Task details:
Could you retype every line below exactly, omitting the images?

======== Data records ========

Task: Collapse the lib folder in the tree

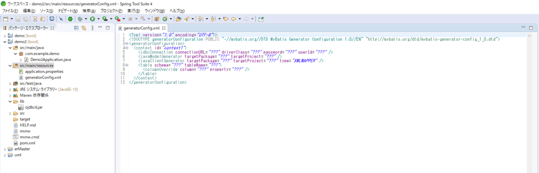Action: coord(10,101)
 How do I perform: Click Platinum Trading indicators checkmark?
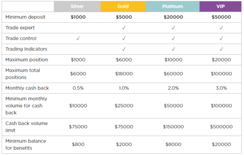[173, 49]
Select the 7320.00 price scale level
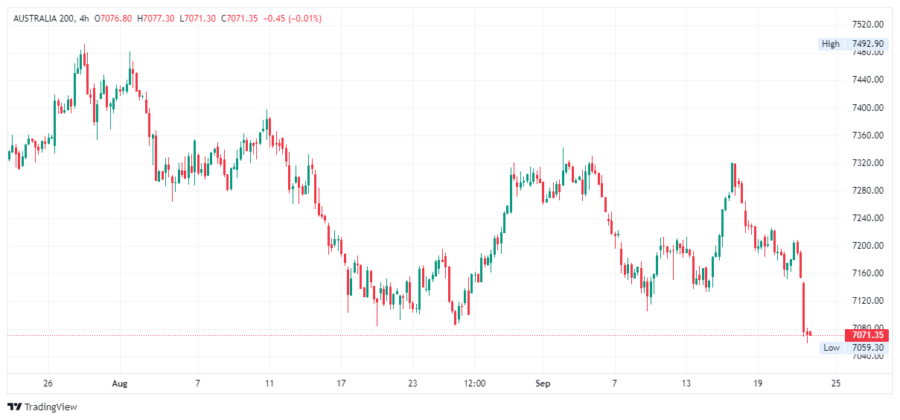Screen dimensions: 900x420 pyautogui.click(x=868, y=163)
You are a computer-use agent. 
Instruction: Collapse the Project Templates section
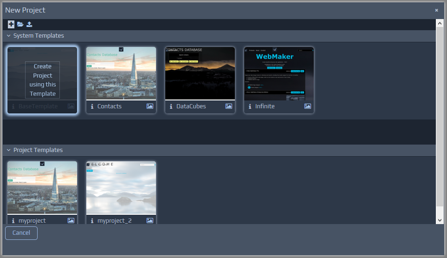point(8,150)
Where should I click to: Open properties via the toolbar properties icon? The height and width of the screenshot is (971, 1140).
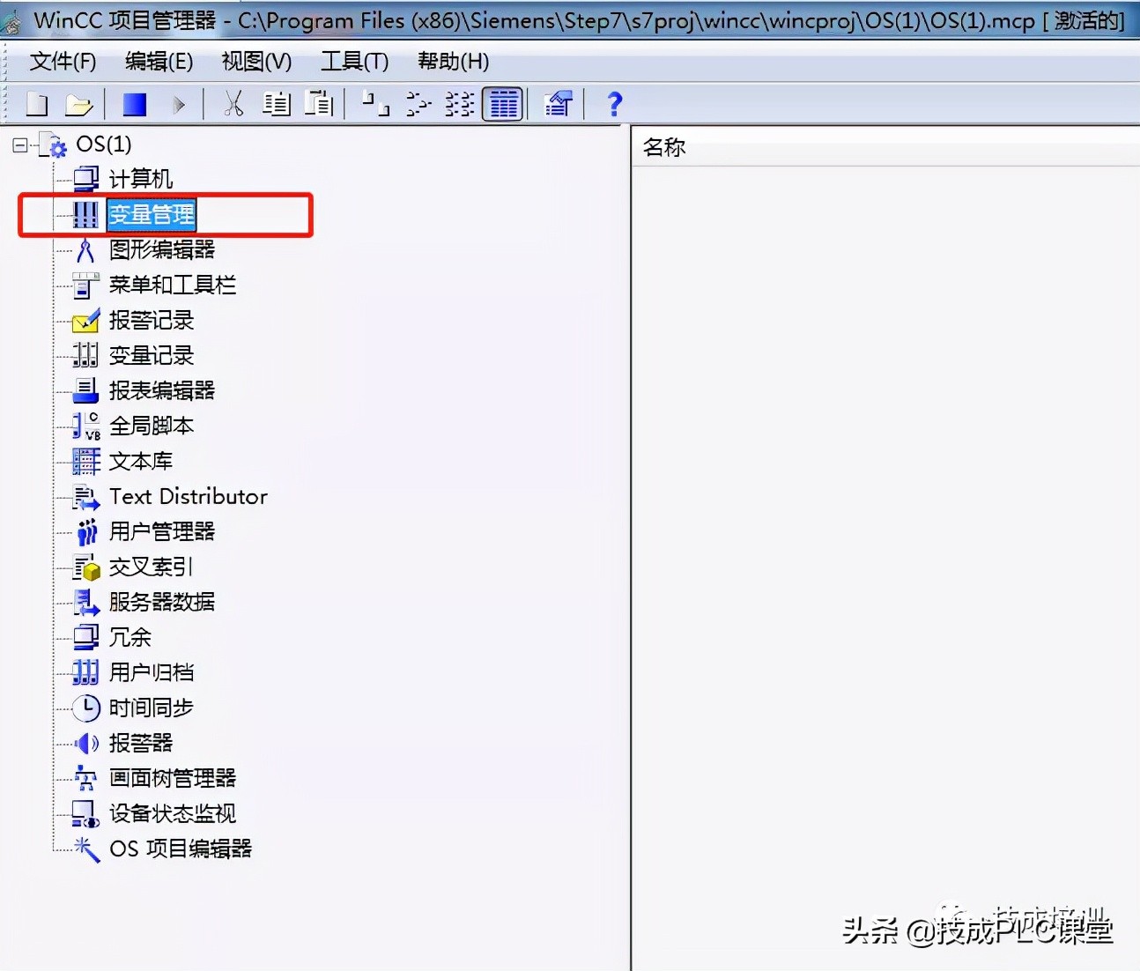click(558, 103)
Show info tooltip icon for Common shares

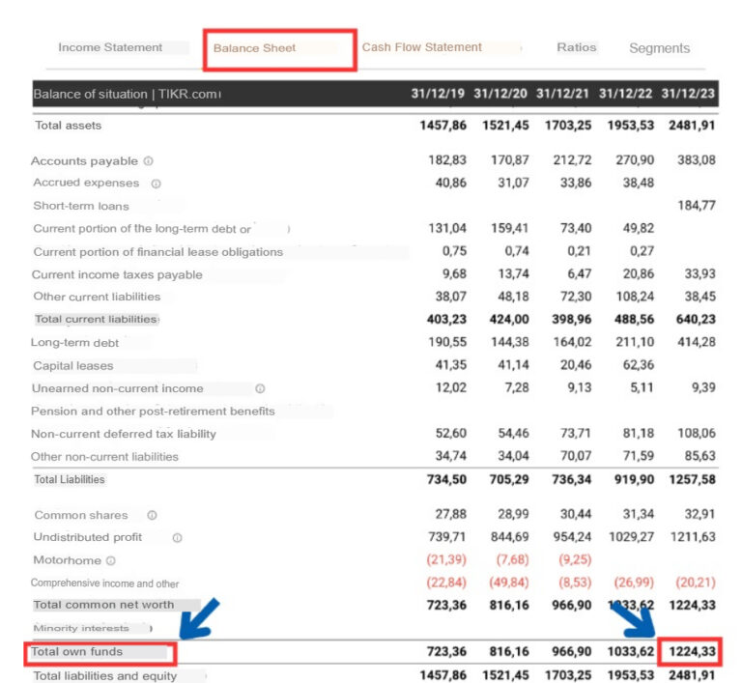click(152, 516)
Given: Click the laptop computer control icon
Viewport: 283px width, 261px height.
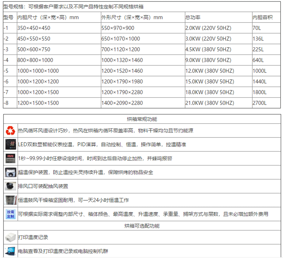Looking at the screenshot, I should tap(10, 251).
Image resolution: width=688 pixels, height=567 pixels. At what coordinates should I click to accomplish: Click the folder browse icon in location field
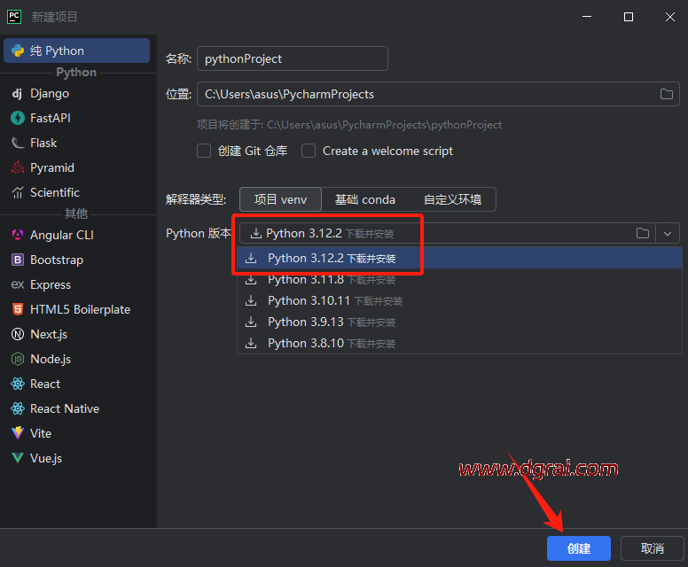pyautogui.click(x=667, y=94)
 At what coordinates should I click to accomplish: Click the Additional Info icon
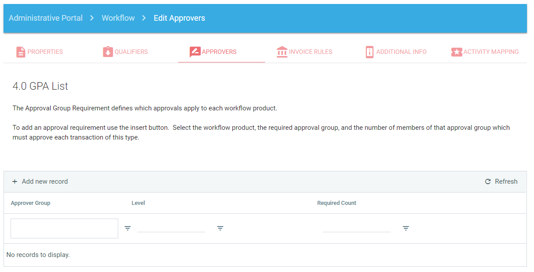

========

Task response:
Task: Collapse the lib folder in the tree

Action: coord(10,101)
 How do I perform: Click Platinum Trading indicators checkmark?
[173, 49]
Select the 7320.00 price scale level
Screen dimensions: 900x420 pyautogui.click(x=868, y=163)
You are a computer-use agent. 
Instruction: Collapse the Project Templates section
point(8,150)
Where should I click to: Open properties via the toolbar properties icon? The height and width of the screenshot is (971, 1140).
click(558, 103)
Show info tooltip icon for Common shares

click(152, 516)
Given: Click the laptop computer control icon
Viewport: 283px width, 261px height.
Looking at the screenshot, I should tap(10, 251).
Image resolution: width=688 pixels, height=567 pixels. At what coordinates should I click to accomplish: Click the folder browse icon in location field
pyautogui.click(x=667, y=94)
 At what coordinates should I click to accomplish: Click the Additional Info icon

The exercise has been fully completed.